• WORK INSTRUCTIONS: The response should contain only those lines of the entries below that include the string "will".

----- RECORDED INFORMATION -----

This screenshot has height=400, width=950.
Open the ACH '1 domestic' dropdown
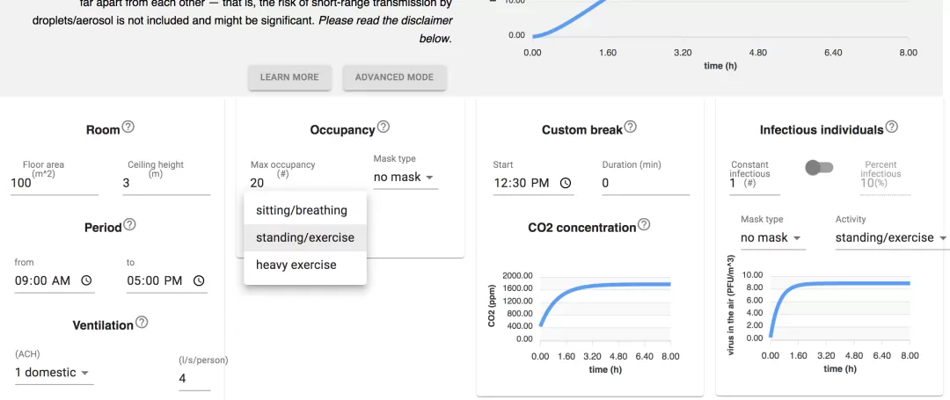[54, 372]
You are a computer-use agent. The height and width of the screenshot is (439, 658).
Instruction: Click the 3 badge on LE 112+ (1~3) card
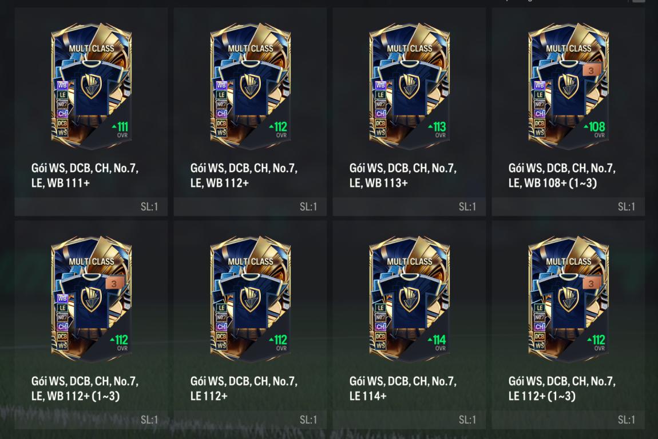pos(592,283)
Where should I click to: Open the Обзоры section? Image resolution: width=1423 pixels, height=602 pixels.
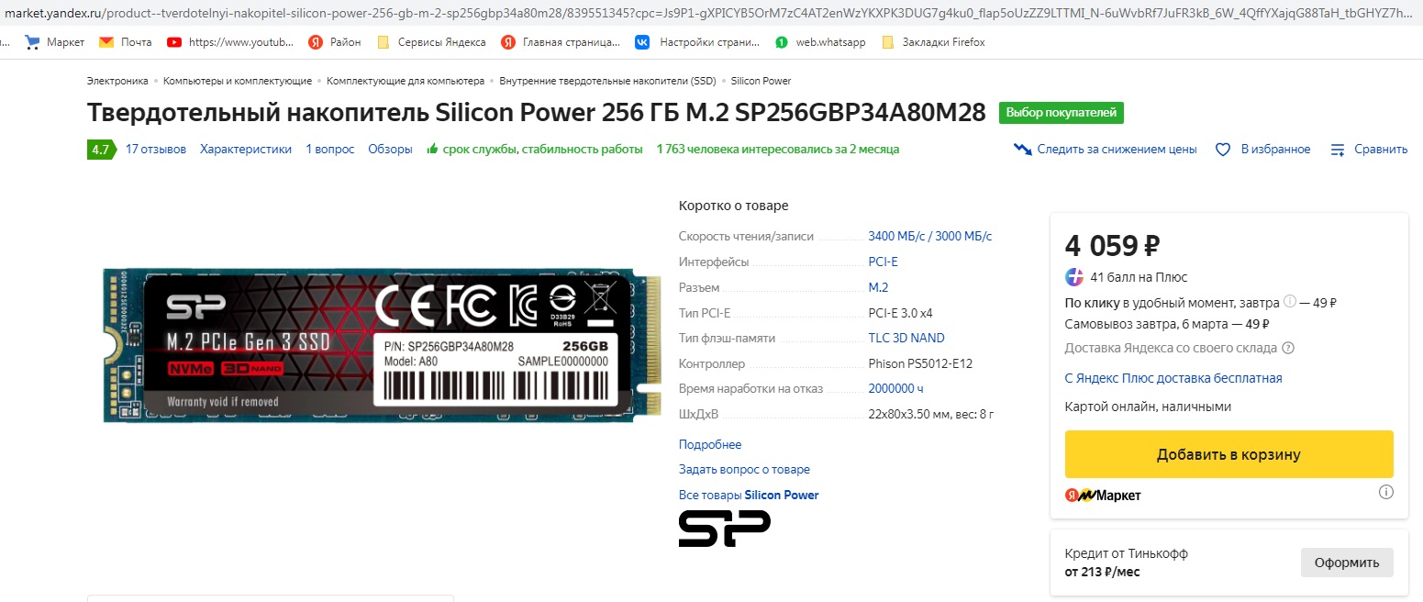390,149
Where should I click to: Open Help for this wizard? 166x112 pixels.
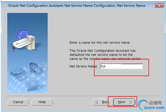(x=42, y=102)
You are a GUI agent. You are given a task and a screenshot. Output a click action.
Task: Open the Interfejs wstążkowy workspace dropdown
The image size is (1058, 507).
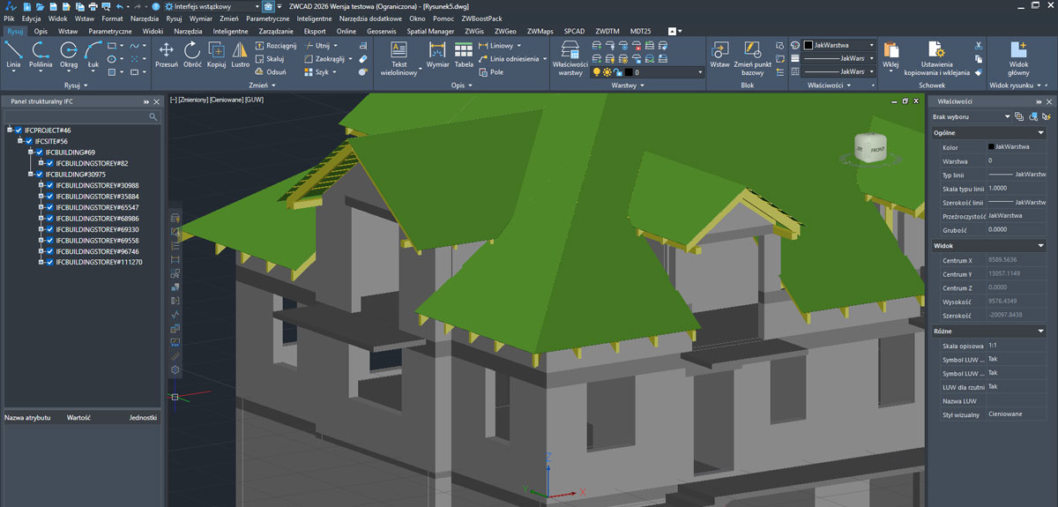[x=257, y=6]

-----
----- RECORDED INFORMATION -----

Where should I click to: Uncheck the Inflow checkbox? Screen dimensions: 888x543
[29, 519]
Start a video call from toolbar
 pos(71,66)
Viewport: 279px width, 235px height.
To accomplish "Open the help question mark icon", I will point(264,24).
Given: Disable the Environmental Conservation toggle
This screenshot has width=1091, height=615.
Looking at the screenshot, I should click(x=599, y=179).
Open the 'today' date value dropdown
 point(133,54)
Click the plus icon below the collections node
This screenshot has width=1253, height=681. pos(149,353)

-----
----- RECORDED INFORMATION -----

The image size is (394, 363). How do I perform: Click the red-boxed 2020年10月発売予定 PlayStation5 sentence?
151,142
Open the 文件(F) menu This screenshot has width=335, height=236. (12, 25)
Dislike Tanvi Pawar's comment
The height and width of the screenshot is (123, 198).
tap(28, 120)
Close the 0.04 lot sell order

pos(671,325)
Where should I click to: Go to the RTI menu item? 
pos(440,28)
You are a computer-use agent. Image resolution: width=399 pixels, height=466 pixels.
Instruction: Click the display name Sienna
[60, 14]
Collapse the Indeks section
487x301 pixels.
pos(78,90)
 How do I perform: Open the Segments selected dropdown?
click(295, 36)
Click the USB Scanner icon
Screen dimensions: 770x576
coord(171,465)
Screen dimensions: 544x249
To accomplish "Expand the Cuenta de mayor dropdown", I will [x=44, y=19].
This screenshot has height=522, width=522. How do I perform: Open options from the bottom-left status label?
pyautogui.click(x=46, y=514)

-----

• SOLUTION TO THE PROBLEM:
To accomplish "Open the help question mark icon", I will point(264,24).
To accomplish "Expand the Cuenta de mayor dropdown", I will [x=44, y=19].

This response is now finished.